Cara Luísa Vaz,
Escrevo estas poucas linhas, talvez uma crônica em forma de missiva clássica, para tentar fazer um manifesto pela persistência da existência dos caurés e outras "aves comuns". Em particular no Parque Rio Branco, habitat dessa e de outras espécies necessárias ao urbano. E, docemente desconfio, que a área verde também é vosso bioma-quintal e de outros ativistas que insistem na liça pelo sobrante de florestas em Fortaleza.
Caurés, você bem sabe, Luíza, e consultei os diários de campo dos passarinheiros, é um sinônimo para Caboré (Glaucidium brasilianum), caburezinho, caburé-do-sol e caburé-ferrugem.
É uma corujinha carnívora - a menor das espécies de "raptoras" de presas - que reúne em seu derredor inimigos em contra-ataque. Pudera! Ela é uma predadora acurada. Já vi nas passarinhadas por aí cenas fantásticas da peleja natural. Uma luta estrita pela sobrevivência.
Ao perceberem a presença da miúda - é uma ave que não passa dos 16,5 cm - os sanhaços, os bem-te-vis, os sibites, os beija-flores, os sibites-gatinha, os ferreirinhos, os verdelinos, os pitiguaris, os chorós-bois, as rolinhas, as lavadeiras-de-maria se alvoroçarem em pé de guerra numa trincheira avoante para afugentar a ameaça.
Ela pia em assobios de 10 a 60 alarmes, projeta a sombra em quem está abaixo e mira certeira em voos de pouca margem para erros. O caburezinho arranca filhotes aninhados de outros pássaros ou, mesmo, submete os adultos.
Tão implacável que não se intimida com tamanhos maiores de bichos além das aves. As cobras, as iguanas, as rãs, os preás, os soins, os teiús crianças e as ratazanas da Cidade podem entrar no cardápio do café da manhã, do almoço e da merenda desse ser alado rapinante.
O cauré, Luiza, é um considerado um "pássaro comum" que se adaptou para sobreviver ao avassalamento urbano. Não sei se isso foi uma "evolução" da espécie para seguir existindo em florestas cada vez mais extintas e Cidades insustentáveis.
Ela insiste na sobrevida numa Capital de gente e de um poder público que executam árvores, que asfaltam e poluem um Pajeú, que concretam dunas e que entopem o mar de lixo e penicos humano.
O caburé vive, também, na floresta.

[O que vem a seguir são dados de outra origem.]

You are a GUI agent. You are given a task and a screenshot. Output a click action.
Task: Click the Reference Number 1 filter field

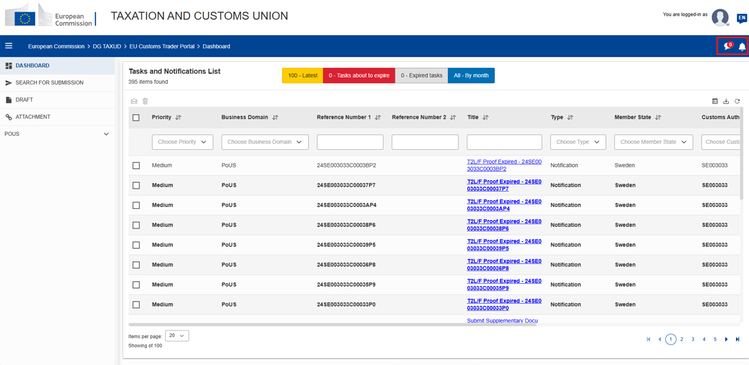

É a natureza dele. E o chamam de "comum", talvez, porque mesmo com tanto destroço ambiental ainda faz o favor de existir e controlar pragas e as populações de outros seres no traçado urbano.
Você sabe, Luíza, o quanto é importante persistir um Parque Rio Branco. Essa ilha no meio da quentura da Cidade e desprovida de corredores de sombra. O Parque é seu bioma-quintal e, no compartilho, a morada dos caurés e outros "pássaros comuns" e resistentes ao desequilíbrio ambiental.
O dizer "pássaros comuns" é um equívoco no senso comum de vários ornitólogos e passarinheiros de álbum e figurinha. Imaginem nós
sem os caurés, os gaviões-carijós, as casacas-de-couro-da-lama, as jaçanãs, os corujas-de-igreja, os sebinhos-do-mangue, os maçaricos, as garças, as sericoias-três-potes, os carões, os socozinhos?
Imaginem o vão de cantos, de cores, de manifestação de seres vivos (diferentes dos humanos) se faltarem os caurés? Se desviverem as árvores e as criaturas que nela habitam em "condomínios" fabulosos de outros existires?
São superimportantes, para mim, o viver dos caurés e outros seres selvagens na Cidade. Penso que importam para você, também, que se permitiu fotografá-los no imprescindível Parque Rio Branco. Tomara que ele seja reaberto logo. Há saudades e existências a cuidarmos no Parque. Para que não desapareçamos todos...
Faço reverência a seu olhar sempre florestado e passarinhado no urbano.